Action item:
All lines from the one containing "This screenshot has height=720, width=1280." through the end of the material are to be given back exactly, without pictures.

Data provided:

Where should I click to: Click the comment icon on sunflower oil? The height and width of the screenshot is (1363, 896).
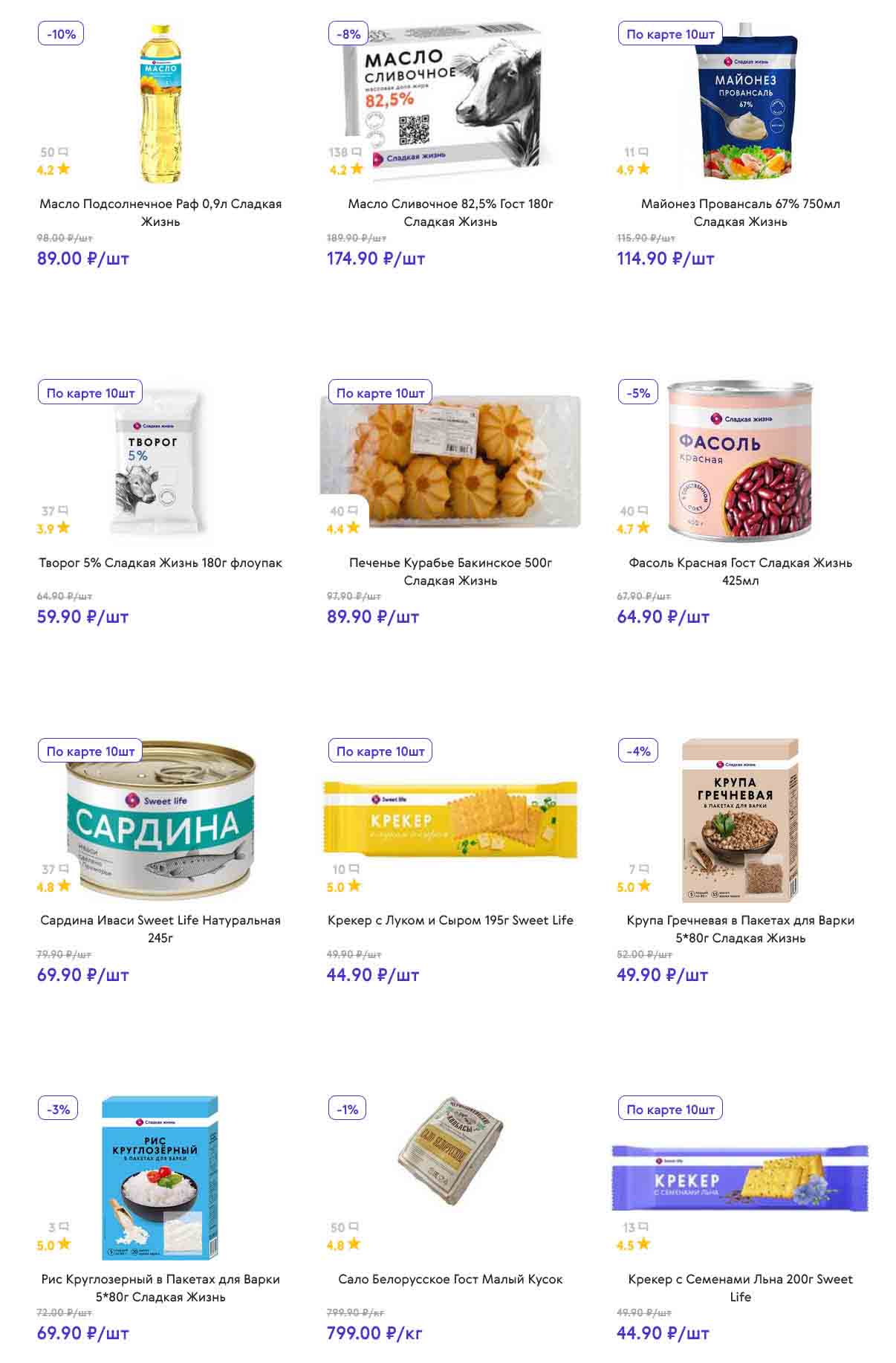tap(64, 152)
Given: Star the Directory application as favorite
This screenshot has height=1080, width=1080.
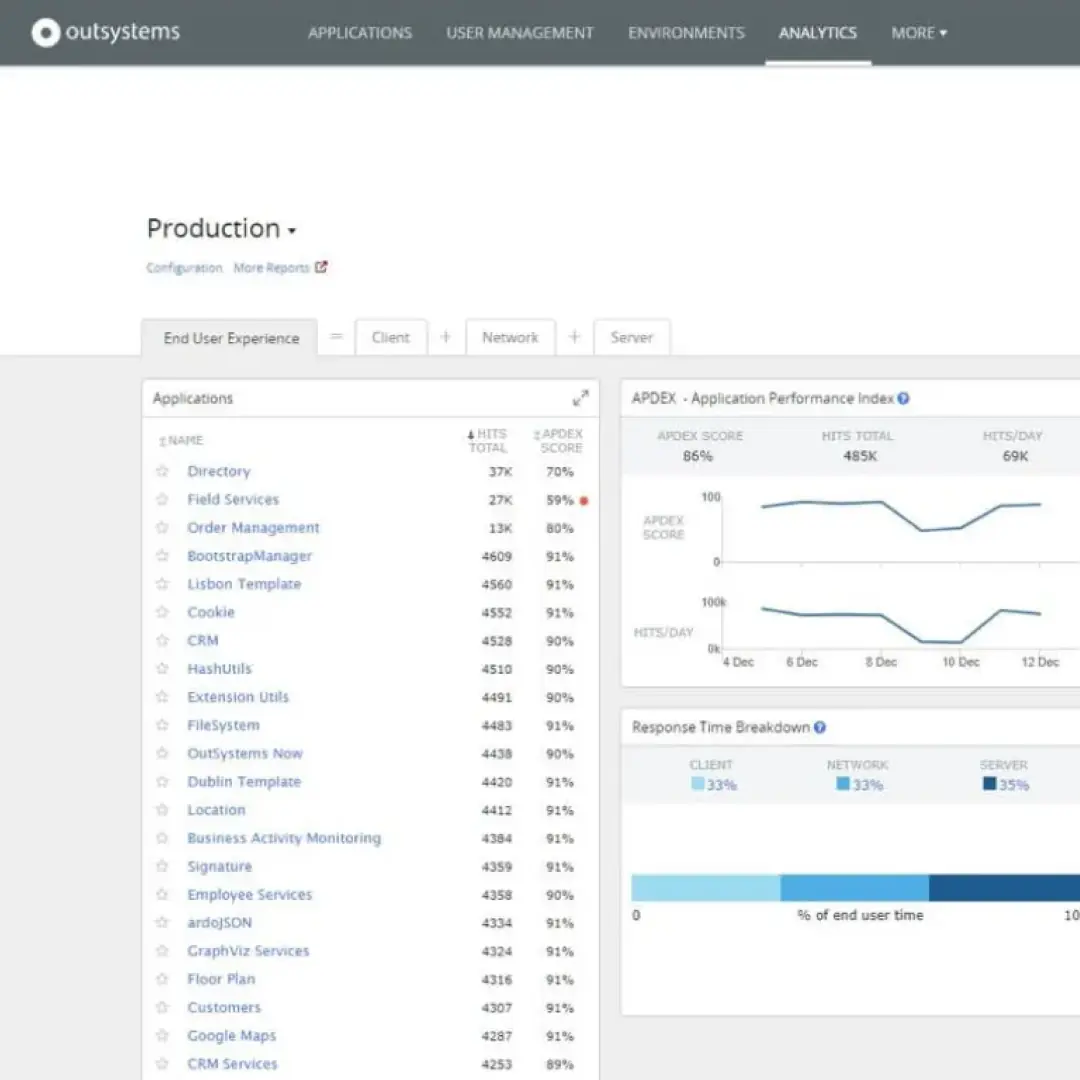Looking at the screenshot, I should (x=162, y=471).
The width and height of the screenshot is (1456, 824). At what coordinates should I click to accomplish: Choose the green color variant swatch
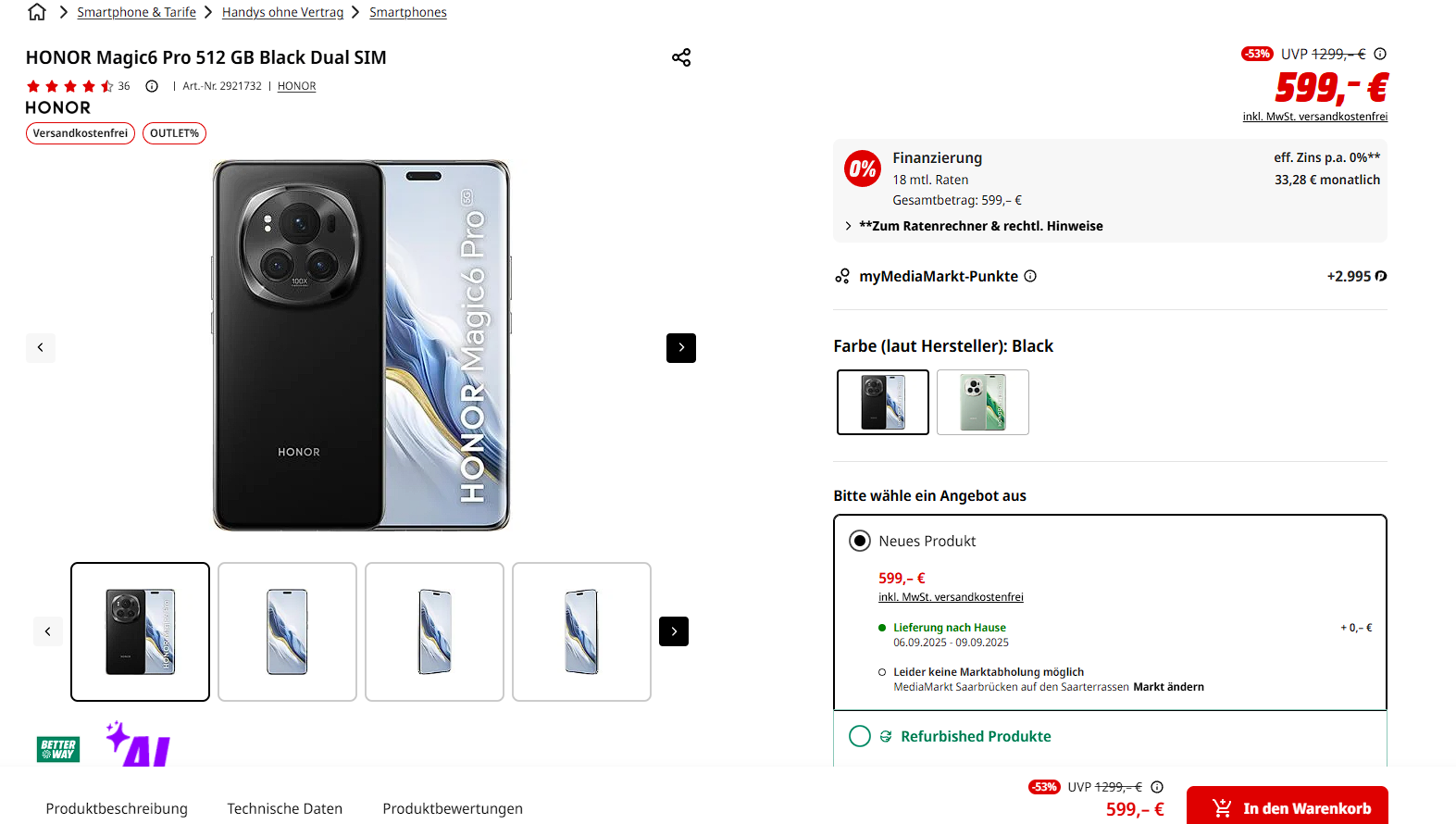(983, 402)
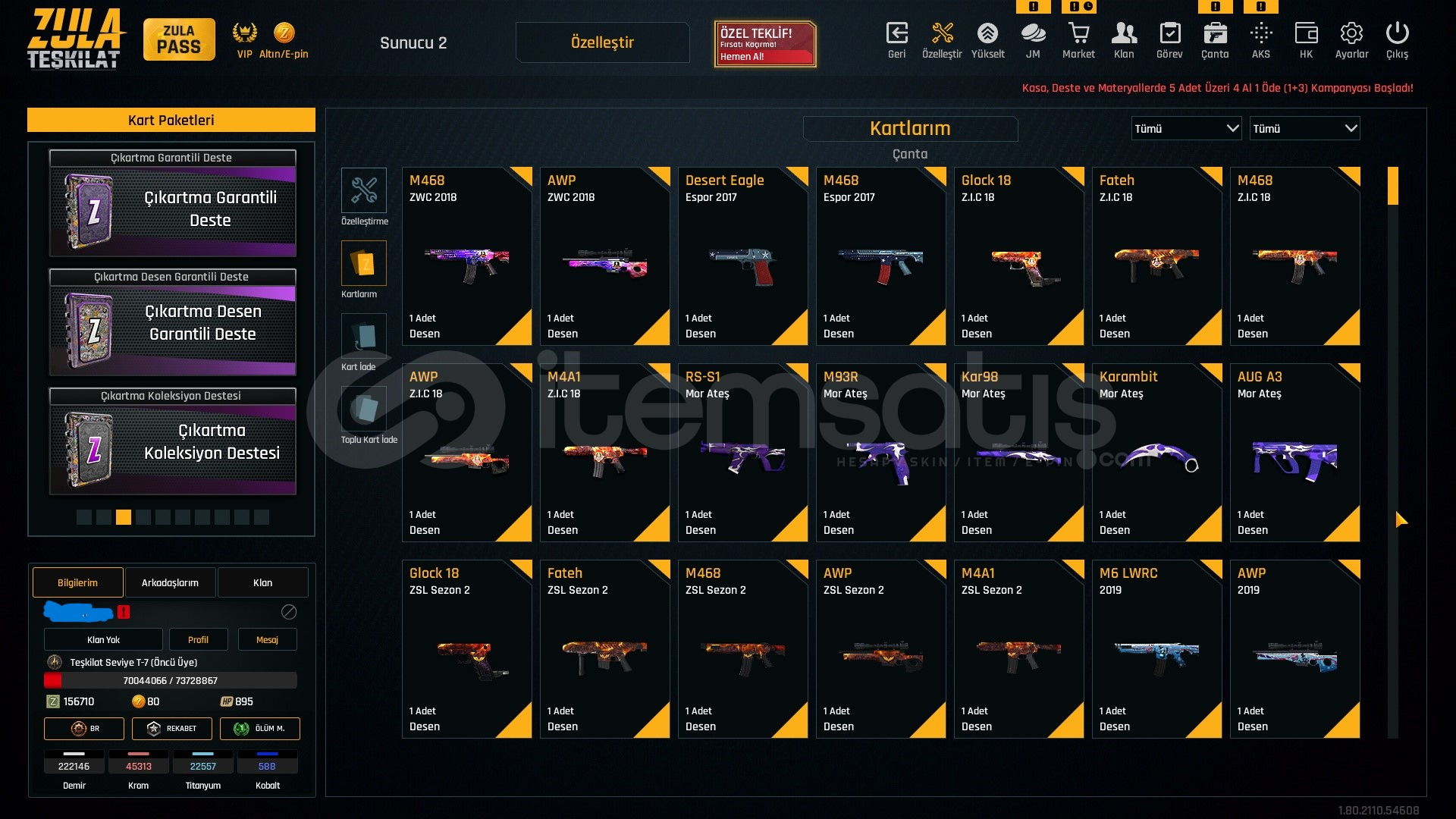Toggle the REKABET mode button
The height and width of the screenshot is (819, 1456).
coord(172,729)
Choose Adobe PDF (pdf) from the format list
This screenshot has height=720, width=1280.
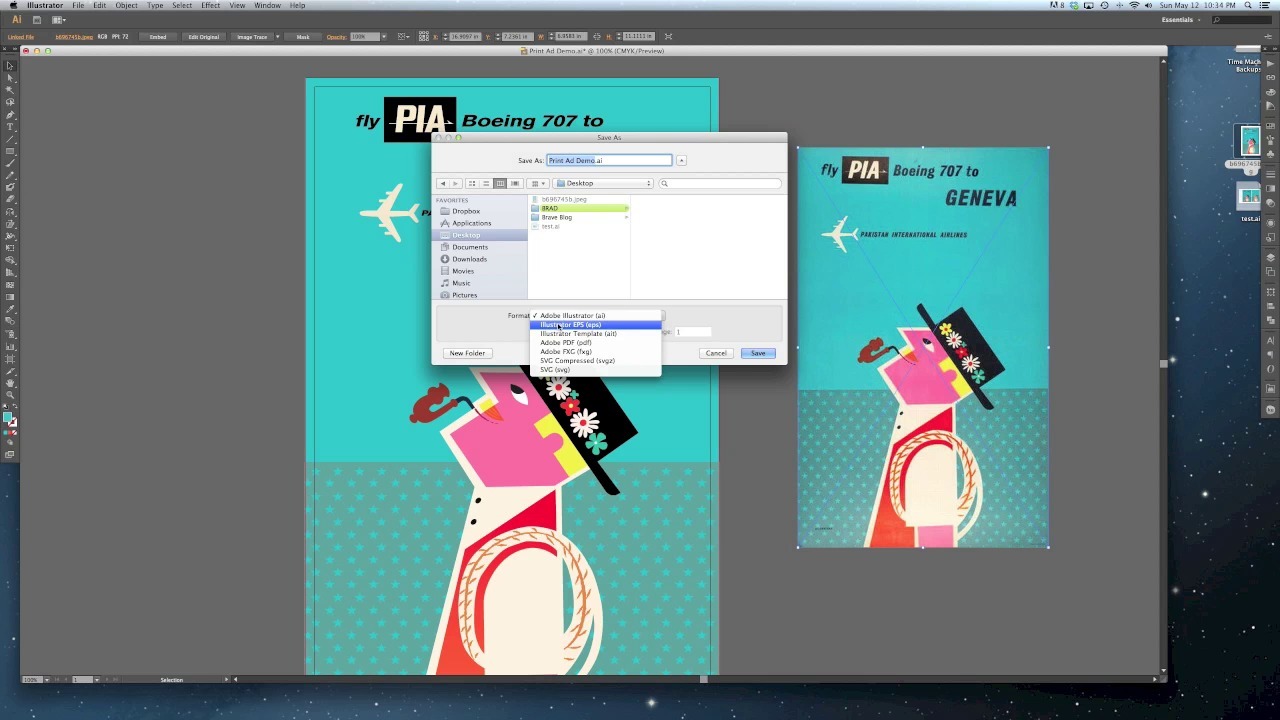point(566,343)
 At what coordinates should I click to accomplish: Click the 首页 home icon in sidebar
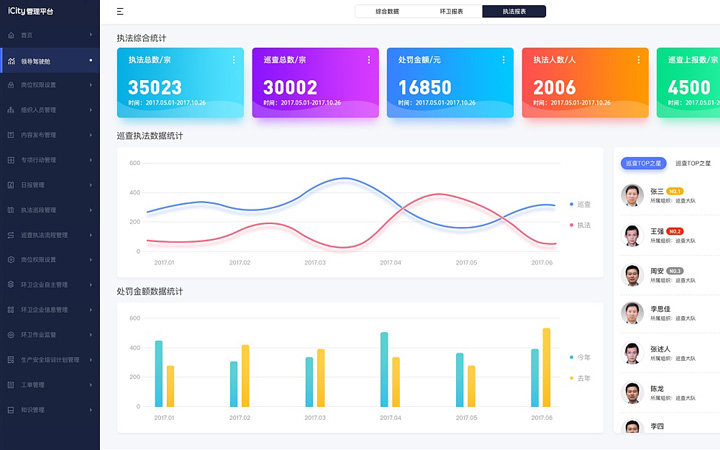10,35
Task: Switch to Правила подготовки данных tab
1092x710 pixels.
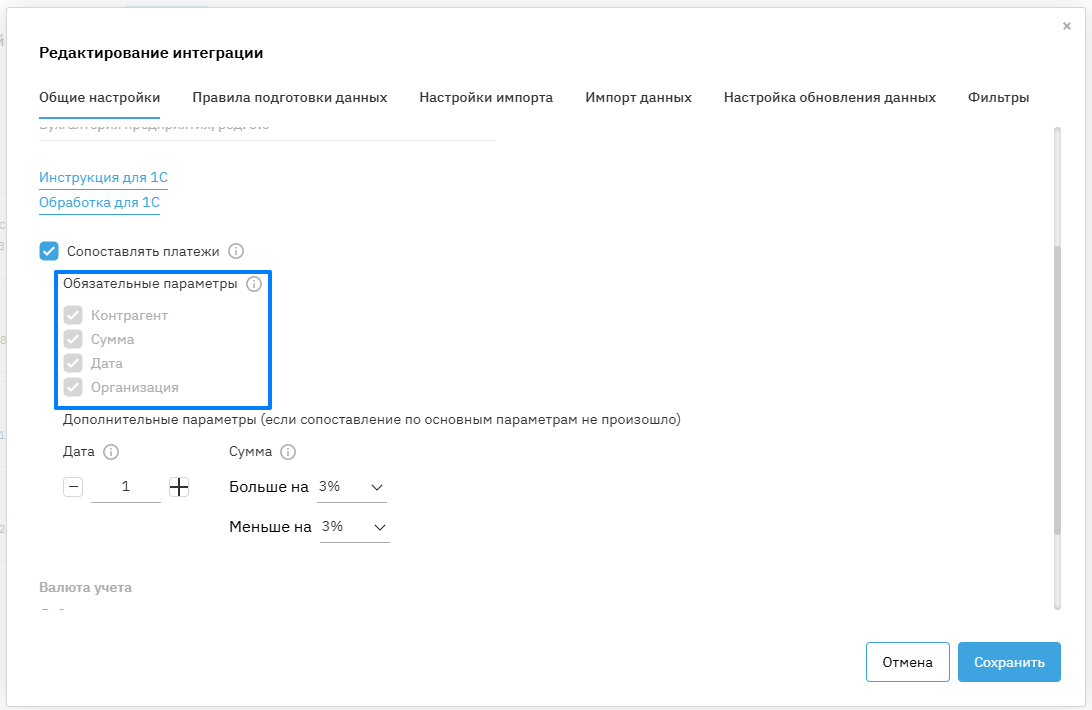Action: [x=290, y=97]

Response to the exercise:
This screenshot has height=720, width=1280.
point(566,343)
 At what coordinates should I click to accomplish: Click the 首页 home icon in sidebar
10,35
Task: Switch to Правила подготовки данных tab
1092x710 pixels.
Action: [x=290, y=97]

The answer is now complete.